Background: We measured plasma PCSK9 concentrations in healthy men with a PCSK9 (proprotein convertase subtilisin/kexin type 9) loss-of-function variant (p.R46L), in statin-treated patients with a clinical diagnosis of familial hypercholesterolemia (FH) and carrying a PCSK9 gain-of-function mutation (p.D374Y), and in statin-treated patients with FH due to different genetic causes.

Methods: PCSK9 was measured with a previously described ELISA.

Results: In 81 healthy middle-aged Caucasian men, the PCSK9 concentration was significantly associated with the concentrations of total cholesterol (r = 0.42; P < 0.0001), LDL cholesterol (r = 0.34; P = 0.01), and triglycerides (r = 0.25; P = 0.02). In p.R46L carriers, mean (SD) concentrations of PCSK9 were 15% lower than in RR individuals [65.5 µg/L (21.6 µg/L) vs 77.5 µg/L (18.2 µg/L); P = 0.03]. In patients with the p.D374Y variant (n = 7), the mean PCSK9 concentration was significantly lower than in the combined group of patients with an LDLR (low density lipoprotein receptor) mutation (n = 25), an APOB [apolipoprotein B (including Ag(x) antigen)] variant encoding p.R3527Q (n = 6), or no detectable mutation (n = 14) [96.4 µg/L (42.5 µg/L) vs 151.6 µg/L (69.6 µg/L); P = 0.02]. Two of the 14 patients with no mutation had PCSK9 concentrations below the mean for p.D374Y carriers; sequencing of the PCSK9 gene and promoter revealed no mutations.
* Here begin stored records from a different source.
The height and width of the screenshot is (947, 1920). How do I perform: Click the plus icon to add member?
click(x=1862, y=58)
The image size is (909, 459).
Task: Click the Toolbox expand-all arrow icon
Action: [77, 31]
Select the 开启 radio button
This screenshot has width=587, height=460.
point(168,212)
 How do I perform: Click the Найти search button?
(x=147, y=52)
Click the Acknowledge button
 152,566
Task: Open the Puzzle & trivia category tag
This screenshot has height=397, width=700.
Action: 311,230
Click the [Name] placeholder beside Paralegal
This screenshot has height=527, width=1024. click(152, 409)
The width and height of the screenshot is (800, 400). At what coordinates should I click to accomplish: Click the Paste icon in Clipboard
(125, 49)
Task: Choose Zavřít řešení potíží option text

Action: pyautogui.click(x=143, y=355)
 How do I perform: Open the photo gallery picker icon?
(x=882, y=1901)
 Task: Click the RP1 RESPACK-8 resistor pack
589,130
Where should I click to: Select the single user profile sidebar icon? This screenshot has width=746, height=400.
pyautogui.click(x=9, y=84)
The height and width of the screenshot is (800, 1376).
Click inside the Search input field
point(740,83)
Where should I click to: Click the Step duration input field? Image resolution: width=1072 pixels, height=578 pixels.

Among 409 FH patients, we identified 6 carriers of the promoter variant –287G>A (1.5%), a frequency similar to that (1.0%) previously reported for 2772 healthy men in the UK. In neither group was the –287G>A variant associated with differences in lipid traits.

Conclusions: The loss-of-function p.R46L variant is associated with the expected lower concentrations of circulating PCSK9; the gain-of-function p.D374Y mutation is also associated with lower concentrations, presumably because of the higher affinity of this variant for the LDL receptor and its more rapid clearance. In treated FH patients, a low plasma PCSK9 concentration does not appear to be a useful screening tool for identifying novel PCSK9 mutations.